:: Document passage ::

The contribution of rare variants to phenotypic expression is getting more and more attention given the availability of cost-efficient sequencing technologies (Bodmer and Bonilla, 2008; Frazer et al., 2009; Schork et al., 2009; Bansal et al., 2010; Gibson, 2011; Malhotra and Sebat, 2012; Pasaniuc et al., 2012). However, sequencing technologies may still be cost-prohibitive for large-scale association studies. Therefore, the genetics research community has considered the use of genotyping platforms that can interrogate previously identified variants that are not easily captured via linkage disequilibrium on standard genotyping platforms used in GWAS initiatives. Choosing the markers to be used on such arrays is crucial, but a focus on coding variants (i.e., the exome) is a logical starting point (despite the fact that coding variants tend to be rare) since it has been shown that they are likely to be functional and have been implicated in a number of diseases and phenotypes (Botstein and Risch, 2003; Jordan et al., 2010; Gorlov et al., 2011; Sunyaev, 2012). However, designing a genotyping array that would complement existing genotyping platforms is not necessarily trivial. For example, imputation strategies are gaining sophistication making it possible to avoid the use of newer assays by computationally assigning variants to individuals based on linkage disequilibrium patterns in the genome and available data sets (Marchini and Howie, 2010; Flannick et al., 2012). Thus markers interrogated on newer platforms should optimally contain those not amenable to imputation. In addition, if markers are to be chosen for direct genotyping, then it makes sense to bias them towards those likely to include functional variants. Finally, many rare variants are likely to be population-specific, including those likely to be functional (Kidd et al., 2012; Torkamani et al., 2012), making the choice of which variants to include on a genotyping array complicated. For example, a researcher may not wish to invest in a genotyping platform if many of the markers being interrogated are not likely to be found in the populations of interest.

:::
:: Study material ::

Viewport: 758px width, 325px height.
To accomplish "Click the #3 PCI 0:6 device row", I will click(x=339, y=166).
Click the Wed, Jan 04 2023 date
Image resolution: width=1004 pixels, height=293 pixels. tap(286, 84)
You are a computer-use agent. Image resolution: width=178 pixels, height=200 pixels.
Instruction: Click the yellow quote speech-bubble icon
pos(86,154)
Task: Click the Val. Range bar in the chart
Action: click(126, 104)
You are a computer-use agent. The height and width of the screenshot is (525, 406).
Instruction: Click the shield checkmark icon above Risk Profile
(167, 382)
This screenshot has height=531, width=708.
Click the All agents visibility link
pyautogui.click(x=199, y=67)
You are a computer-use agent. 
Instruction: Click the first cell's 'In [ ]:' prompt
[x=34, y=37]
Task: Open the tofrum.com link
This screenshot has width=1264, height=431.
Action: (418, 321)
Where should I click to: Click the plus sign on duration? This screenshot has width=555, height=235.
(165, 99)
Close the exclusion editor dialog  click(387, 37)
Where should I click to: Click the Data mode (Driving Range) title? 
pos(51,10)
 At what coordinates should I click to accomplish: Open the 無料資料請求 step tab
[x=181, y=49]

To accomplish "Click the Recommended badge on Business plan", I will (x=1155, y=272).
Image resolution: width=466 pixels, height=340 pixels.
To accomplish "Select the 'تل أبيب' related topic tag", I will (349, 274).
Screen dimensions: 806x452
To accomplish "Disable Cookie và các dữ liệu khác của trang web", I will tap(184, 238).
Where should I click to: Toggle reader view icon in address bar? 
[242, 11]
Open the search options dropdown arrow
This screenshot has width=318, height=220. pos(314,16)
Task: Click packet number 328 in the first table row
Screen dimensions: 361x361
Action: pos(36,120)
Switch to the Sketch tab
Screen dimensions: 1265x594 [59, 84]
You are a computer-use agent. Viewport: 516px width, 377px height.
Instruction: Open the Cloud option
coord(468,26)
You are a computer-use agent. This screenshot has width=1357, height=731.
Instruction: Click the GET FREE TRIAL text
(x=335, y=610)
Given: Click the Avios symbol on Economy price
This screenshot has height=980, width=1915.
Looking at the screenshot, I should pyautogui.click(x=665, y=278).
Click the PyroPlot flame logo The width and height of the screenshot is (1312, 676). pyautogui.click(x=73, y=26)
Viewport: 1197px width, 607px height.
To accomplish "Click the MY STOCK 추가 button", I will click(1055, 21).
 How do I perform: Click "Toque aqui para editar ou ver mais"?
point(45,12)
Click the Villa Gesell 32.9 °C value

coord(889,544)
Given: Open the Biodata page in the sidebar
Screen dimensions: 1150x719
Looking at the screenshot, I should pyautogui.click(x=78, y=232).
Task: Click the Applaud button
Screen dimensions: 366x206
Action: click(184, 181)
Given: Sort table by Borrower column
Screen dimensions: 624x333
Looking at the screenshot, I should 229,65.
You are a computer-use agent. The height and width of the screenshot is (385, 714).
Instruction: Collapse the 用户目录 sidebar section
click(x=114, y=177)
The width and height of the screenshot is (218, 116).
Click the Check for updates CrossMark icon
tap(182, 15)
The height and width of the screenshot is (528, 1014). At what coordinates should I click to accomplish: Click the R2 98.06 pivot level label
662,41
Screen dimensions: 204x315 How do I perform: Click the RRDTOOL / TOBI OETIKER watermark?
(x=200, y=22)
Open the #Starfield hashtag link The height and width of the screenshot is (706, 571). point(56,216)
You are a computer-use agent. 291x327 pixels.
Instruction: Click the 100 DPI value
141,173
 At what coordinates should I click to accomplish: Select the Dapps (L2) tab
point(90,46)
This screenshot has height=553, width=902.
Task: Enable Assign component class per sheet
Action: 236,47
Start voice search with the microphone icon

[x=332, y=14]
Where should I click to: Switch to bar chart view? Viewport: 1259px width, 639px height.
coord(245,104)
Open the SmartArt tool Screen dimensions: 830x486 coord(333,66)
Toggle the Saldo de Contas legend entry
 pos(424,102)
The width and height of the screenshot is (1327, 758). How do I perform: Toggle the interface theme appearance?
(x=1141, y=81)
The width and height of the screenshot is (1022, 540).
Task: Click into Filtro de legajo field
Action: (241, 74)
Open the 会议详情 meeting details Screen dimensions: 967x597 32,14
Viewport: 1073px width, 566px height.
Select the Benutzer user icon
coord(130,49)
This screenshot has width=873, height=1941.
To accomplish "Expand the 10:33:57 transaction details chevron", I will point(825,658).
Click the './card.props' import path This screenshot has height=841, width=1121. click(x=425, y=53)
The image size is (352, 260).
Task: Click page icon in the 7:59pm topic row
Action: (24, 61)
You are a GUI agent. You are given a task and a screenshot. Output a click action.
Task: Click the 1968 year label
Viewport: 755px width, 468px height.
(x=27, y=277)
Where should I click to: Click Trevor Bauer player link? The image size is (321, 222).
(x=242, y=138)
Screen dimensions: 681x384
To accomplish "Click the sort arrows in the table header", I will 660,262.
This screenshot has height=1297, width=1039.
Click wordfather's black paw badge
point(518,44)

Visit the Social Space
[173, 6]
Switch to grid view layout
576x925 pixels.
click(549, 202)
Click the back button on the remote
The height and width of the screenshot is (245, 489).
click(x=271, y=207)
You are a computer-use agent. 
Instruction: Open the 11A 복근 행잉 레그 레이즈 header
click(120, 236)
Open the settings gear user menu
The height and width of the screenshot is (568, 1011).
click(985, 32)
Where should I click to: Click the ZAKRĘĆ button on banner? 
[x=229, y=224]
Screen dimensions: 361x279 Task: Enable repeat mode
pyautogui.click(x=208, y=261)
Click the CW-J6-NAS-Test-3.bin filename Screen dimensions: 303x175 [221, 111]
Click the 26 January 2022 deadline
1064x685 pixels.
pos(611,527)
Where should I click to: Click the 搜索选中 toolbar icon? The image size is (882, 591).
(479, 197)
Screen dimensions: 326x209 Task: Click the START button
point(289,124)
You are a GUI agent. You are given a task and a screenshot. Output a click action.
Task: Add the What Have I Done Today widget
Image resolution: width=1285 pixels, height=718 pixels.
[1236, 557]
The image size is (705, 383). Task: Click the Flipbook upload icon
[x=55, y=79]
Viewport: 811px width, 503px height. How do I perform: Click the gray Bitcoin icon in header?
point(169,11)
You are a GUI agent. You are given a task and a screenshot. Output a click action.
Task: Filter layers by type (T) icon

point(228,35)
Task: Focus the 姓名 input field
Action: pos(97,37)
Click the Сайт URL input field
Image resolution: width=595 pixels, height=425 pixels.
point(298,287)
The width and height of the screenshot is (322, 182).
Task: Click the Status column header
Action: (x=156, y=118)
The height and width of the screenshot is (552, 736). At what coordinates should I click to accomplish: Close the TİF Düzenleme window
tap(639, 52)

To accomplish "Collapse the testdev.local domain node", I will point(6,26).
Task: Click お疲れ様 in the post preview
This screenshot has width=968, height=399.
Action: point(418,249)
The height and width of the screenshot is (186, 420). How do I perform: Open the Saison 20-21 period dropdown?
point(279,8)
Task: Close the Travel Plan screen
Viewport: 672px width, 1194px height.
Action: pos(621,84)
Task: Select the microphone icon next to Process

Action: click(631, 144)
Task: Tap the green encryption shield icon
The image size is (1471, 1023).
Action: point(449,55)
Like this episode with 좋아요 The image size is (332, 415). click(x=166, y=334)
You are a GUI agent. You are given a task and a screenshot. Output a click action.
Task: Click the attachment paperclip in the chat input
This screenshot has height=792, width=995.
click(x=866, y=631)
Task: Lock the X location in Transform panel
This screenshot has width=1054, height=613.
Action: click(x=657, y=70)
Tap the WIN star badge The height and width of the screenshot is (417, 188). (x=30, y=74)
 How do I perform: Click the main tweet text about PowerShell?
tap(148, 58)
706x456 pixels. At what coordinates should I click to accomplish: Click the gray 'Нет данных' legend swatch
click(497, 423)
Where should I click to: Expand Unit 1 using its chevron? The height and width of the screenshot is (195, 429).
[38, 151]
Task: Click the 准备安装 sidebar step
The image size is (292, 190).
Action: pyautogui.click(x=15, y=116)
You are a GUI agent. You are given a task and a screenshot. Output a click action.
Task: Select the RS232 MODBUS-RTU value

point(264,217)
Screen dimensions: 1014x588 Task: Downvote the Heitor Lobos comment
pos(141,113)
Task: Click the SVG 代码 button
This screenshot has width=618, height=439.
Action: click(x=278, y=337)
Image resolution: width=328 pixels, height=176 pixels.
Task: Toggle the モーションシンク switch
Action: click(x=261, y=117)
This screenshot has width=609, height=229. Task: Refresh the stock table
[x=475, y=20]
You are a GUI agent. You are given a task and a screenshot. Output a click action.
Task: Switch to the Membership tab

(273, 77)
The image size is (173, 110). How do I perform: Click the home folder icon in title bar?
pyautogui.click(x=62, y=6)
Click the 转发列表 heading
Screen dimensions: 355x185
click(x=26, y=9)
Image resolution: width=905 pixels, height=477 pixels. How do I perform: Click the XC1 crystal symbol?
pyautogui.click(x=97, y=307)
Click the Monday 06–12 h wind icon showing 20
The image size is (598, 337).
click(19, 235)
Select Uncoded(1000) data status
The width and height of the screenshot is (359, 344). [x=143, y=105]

:::

In the passage on rare variants and genotyping arrays, what should markers interrogated on newer platforms optimally contain?

Those not amenable to imputation.